В это же время Ошкин суетливо бегал в киоски каждое утро и говорил продавщице, которая при его виде уже сразу откладывала в сторону свежий выпуск «Правды» и пачку «Норда», чтобы она продала ему именно «Правду», а не «Советскую Сибирь». И вот все тянулось: конвойные постоянно докладывали о криках, стуках и вое, доносившемся из камеры Павлюшина; Горенштейн продолжал пить, что играло на руку Летову: ночью пьяный капитан просто не замечал того ужаса, который творился с его соседом. Кошмары, непрекращающаяся жажда крови, головные боли и тремор разъедали его все сильнее.

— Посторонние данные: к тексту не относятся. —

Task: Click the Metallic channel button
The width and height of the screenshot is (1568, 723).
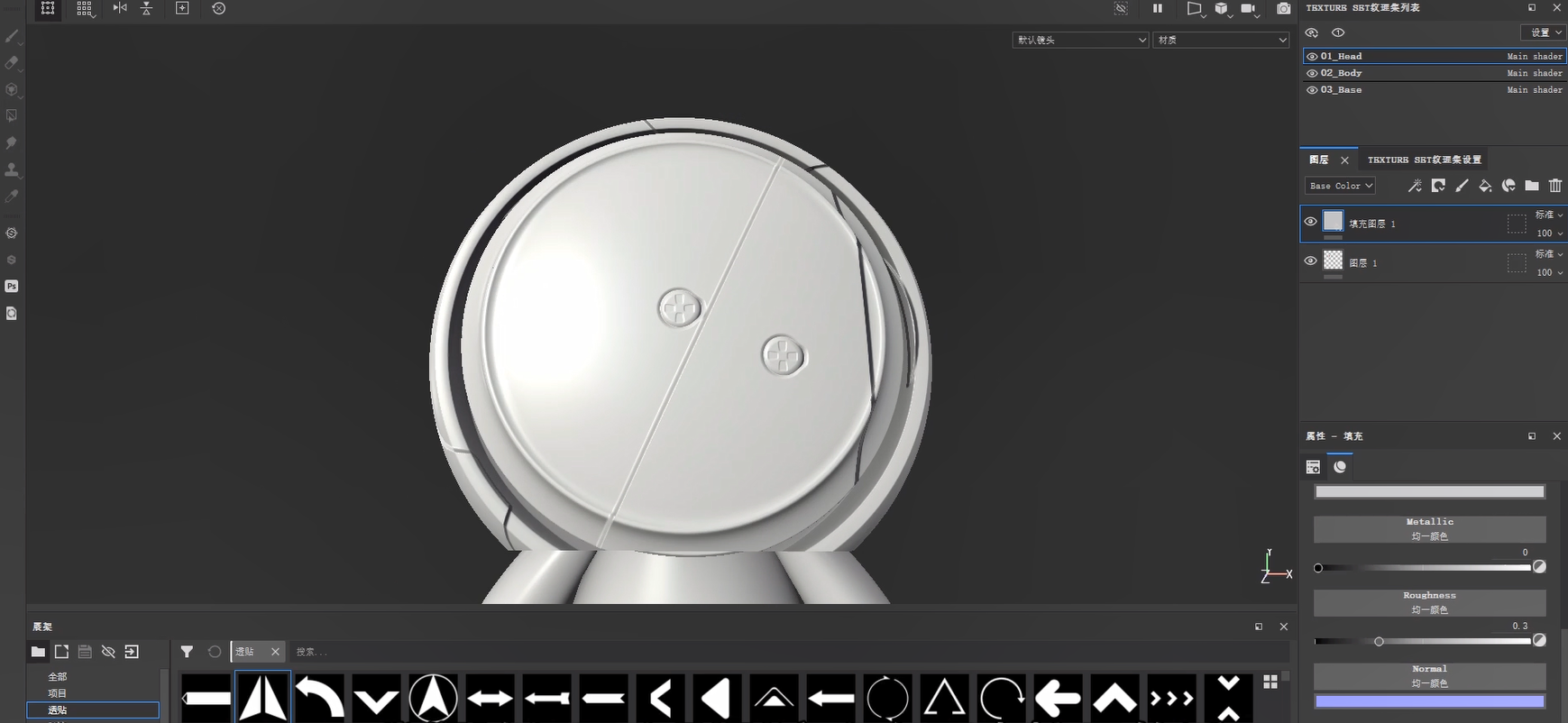Action: (1429, 529)
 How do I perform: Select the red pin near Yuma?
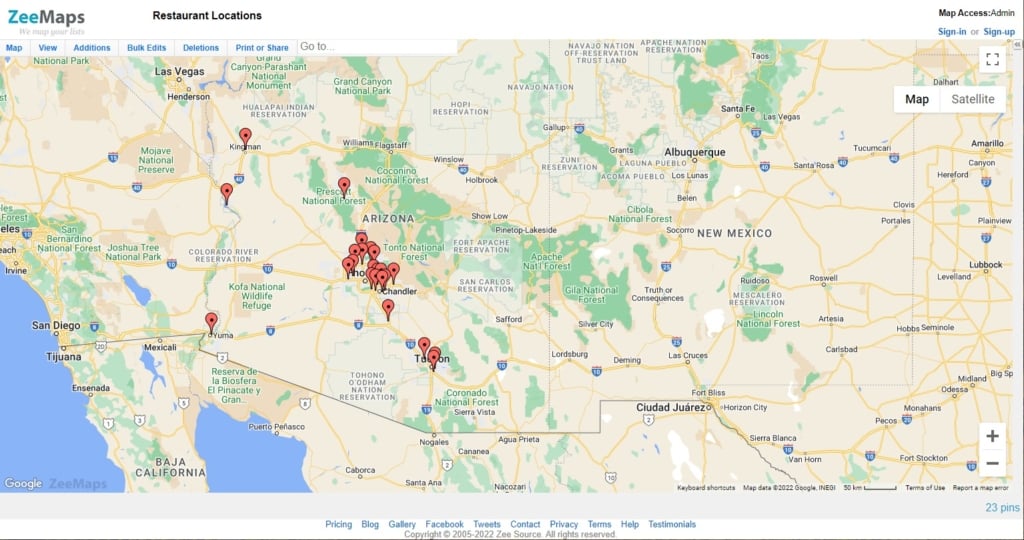click(x=211, y=323)
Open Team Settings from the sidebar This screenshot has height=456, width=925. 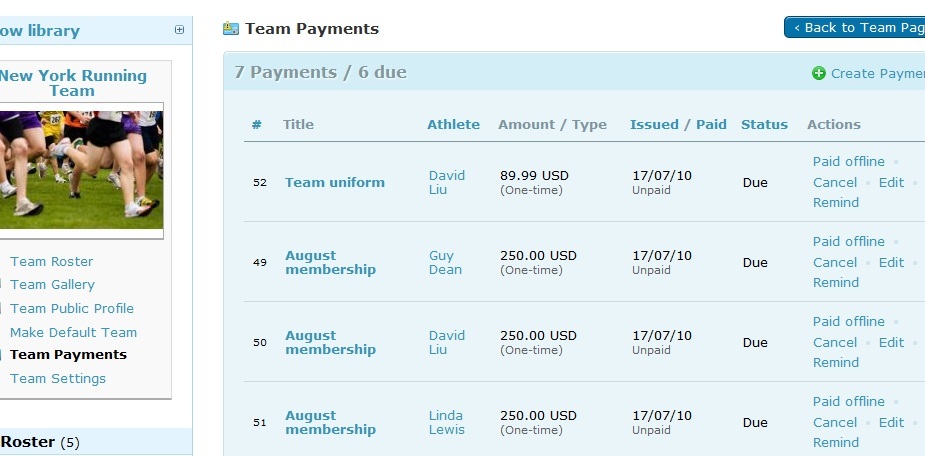(x=57, y=379)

Галлюцинации нападали уже и посереди бела дня, поэтому по всему отделению без остановки ходил один слух: «Летов сошел с ума окончательно». Кирвес, узнав об этом от Юлова, который пришел обработать порезанный ножницами палец, практически не удивился: как медик он давно это понял.
Упав на пол маленькой комнатки туалета, не так давно появившегося в здании подключенного к водопроводу райотдела (ходили слухи, что от необходимости ходить в уборную на другой конец двора, милиционеров спас лично Ошкин, предложив эту идею куда следует), Летов словно сжался в лепешку, начиная стучать грязными подошвами разваливающихся сапог по двери и что-то мычать. Невозможно было представить, что сейчас творится в его голове, но, вероятно, это к лучшему: картины многих из галлюцинаций и кошмаров бедного оперуполномоченного, вероятно, могли бы ужаснуть и бывалого следака.

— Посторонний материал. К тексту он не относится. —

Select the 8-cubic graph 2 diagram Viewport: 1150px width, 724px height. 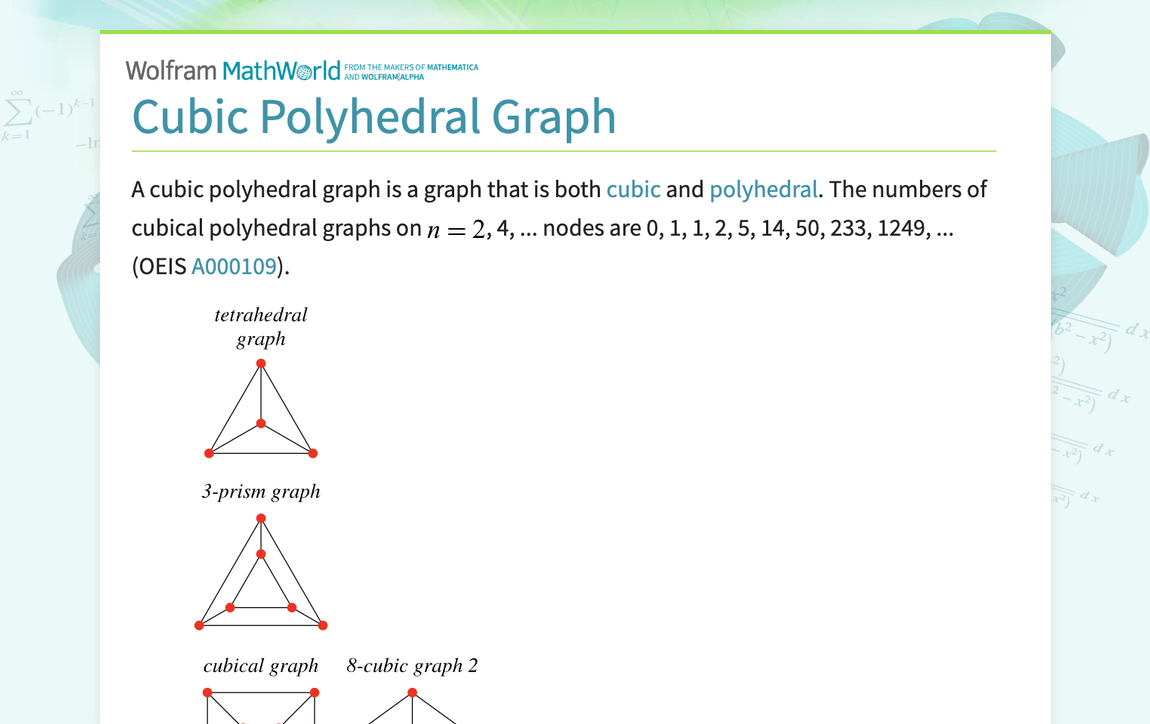pyautogui.click(x=412, y=705)
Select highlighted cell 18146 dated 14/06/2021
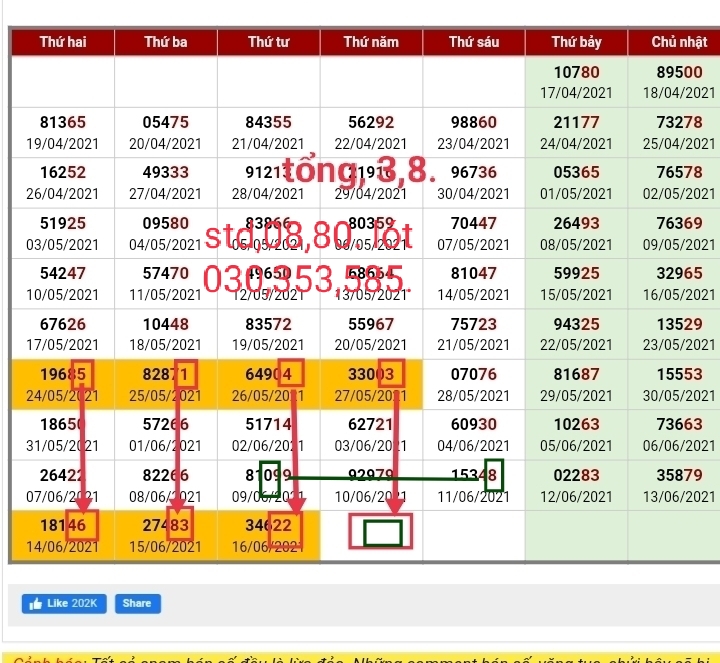 (x=63, y=535)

Пока Летов боролся со своим расстройством, в отделение буквально ворвался радостный Ошкин, схвативший за плечо Белова и заведший его в свой кабинет.
«Сержант, свершилось! Быстро зови Кирвеса, Юлова и, ясен пень, Летова!» – задыхаясь от быстрой ходьбы и сжимая больную ногу приказал Ошкин.
Вскоре кабинет его наполнили удивленные и взволнованные товарищи. Лишь Летов, с мокрым и каменным лицом, да дико бегающими по комнате глазами, стоял словно истукан еще не до конца понимая происходящее.
–Товарищи! – весело начал Ошкин, надевая очки, – свершилось то, чего мы так ждали. В сегодняшнем номере «Правды», на первой полосе был размещен крайне важный для всех нас Указ Президиума! С сегодняшнего дня, с 13 января 1950 года – и Ошкин, опустив голову, начал чеканить слова со свеженькой газеты – в виду изъятия из Указа Президиума Верховного Совета СССР от 26 мая 1947 года об отмене смертной казни, допустить применение к изменникам Родины, шпионам, подрывникам-диверсантам смертной казни как высшей меры наказания – радостный подполковник поднял голову, сдернул с лица тугие очки и задумчиво пробормотал – наш Павлюшин, чей смерти желал бы любой уважающий себя Гражданин нашей великой страны, вполне попадает под понятие «изменника Родины» и «подрывника-диверсанта»: он, скрываясь от сотрудников милиции, неоднократно подвергал опасности жизни обычных граждан, совершая, по сути, террористические акты, сопровождающиеся убийством сотрудников нашей милиции, а также систематически совершал убийства гражданских лиц, вероятно, в контрреволюционных целях – на этих словах Ошкин скосил недовольную гримасу – было ясно, что исключительно «контрреволюционная» и «запугивающая» мотивация могла поставить Павлюшина к стенке – и, помимо этого, повреждал различную социалистическую собственность, в том числе и дорогостоящий автотранспорт. Соответственно, это уже две статьи Уголовного кодекса: 58 ч 8 и 58 ч 9. Сейчас мы должны в кратчайшие сроки доделать все необходимое для передачи дела в суд. Кирвес – перепечатывай свои рукописные отчеты, Юлов – доделай список фотографий, прилагаемых к делу, Летов – готовь выступление на суде. Я буду звонить Ладейникову.
Мысль о том, что Павлюшин будет расстрелян, сразу привела Летова в чувство. Мрачный и сонный Кирвес словно засиял от счастья, на каменном лице Юлова проступила улыбка, а Летов, не имея сил изменить свое выражение лица, радовался лишь внутри.